We note the ‘patience in well doing’, then the ‘seeking for’, for glory, honour and immortality, which items are evidently what compose ‘eternal life’. God is not slack concerning his promises; and it is beyond our imagination to conceive what the time will be like when beauty replaces ashes, the oil of joy for mourning and the garment of praise for the spirit of heaviness.

But what of the rejected? They will go away `into eternal punishment’. It will be a life sentence. Just as the life for faithfulness will last forever, so will the punishment also last forever. As Jude says of some “suffering the vengeance of eternal fire”. The fire went out long ago, but its results remain. And so with the rejected. The Lord’s decree will be absolute, and their lot will be absolute oblivion —just as though they had not been. No second chance or anything of that nature. They will sink into a death which will be permanent —yes, eternal!

For the approved, Jesus said, “Inherit the Kingdom prepared for you from the foundation of the world”. God, by his foreknowledge, knows who will be faithful and who will not. As Paul says in Ephesians 1:4, ” God has chosen us in him before the foundation of the world… ” The redeemed will have the pleasure and privilege of helping the Lord Jesus in the administration of the re-established Kingdom of God — “Kings and priests” is the expression used, “and we shall reign on the earth”.

There will be a tremendous work to be done. A cruel, brutal, depraved and godless world is to be taught the ways and requirements of God.

Righteousness has to prevail and all the wonderful Old Testament prophecies will then be realised — peace achieved, warfare abolished, famine gone, pollution solved, disease under control, oppression cured, and (mortal) life greatly extended. One religion will be established over all the earth. All this is embodied in the promise “Inherit the Kingdom prepared from the foundation of the world”.

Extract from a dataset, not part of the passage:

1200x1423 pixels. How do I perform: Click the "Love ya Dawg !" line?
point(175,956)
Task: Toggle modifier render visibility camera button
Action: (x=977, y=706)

What will be abolished in that Kingdom is epitomised in the fate of the wicked — “Eternal fire, prepared for the devil and his angels”. Sin will be greatly diminished during the millennium, and then, at the end, sin, disease, mortality, even death itself, will be utterly destroyed, and such is symbolised by the Lake of Fire, and sin etc. is symbolised by “The devil and his angels”.

This parable of the Sheep and the Goats was the last one Jesus gave, and was a most fitting conclusion. Events began to crowd upon him, and within a very short space of time he also brought to a marvellous conclusion his parables of the Shepherd and his Sheep when he had foretold “The good shepherd layeth down his life for his sheep” being the exhibition of “greater love hath no man than laying down his life for his friends”.

Knowing all his sheep by name, even though many sleep in the dust of the earth, he will call, and they will answer like Lazarus of old, when Jesus called, “Lazarus, come forth” and he came forth. But when Jesus calls in the future it will not be to a renewal of mortal life, but rather, if approved, to participation in “that life that knows no ending”.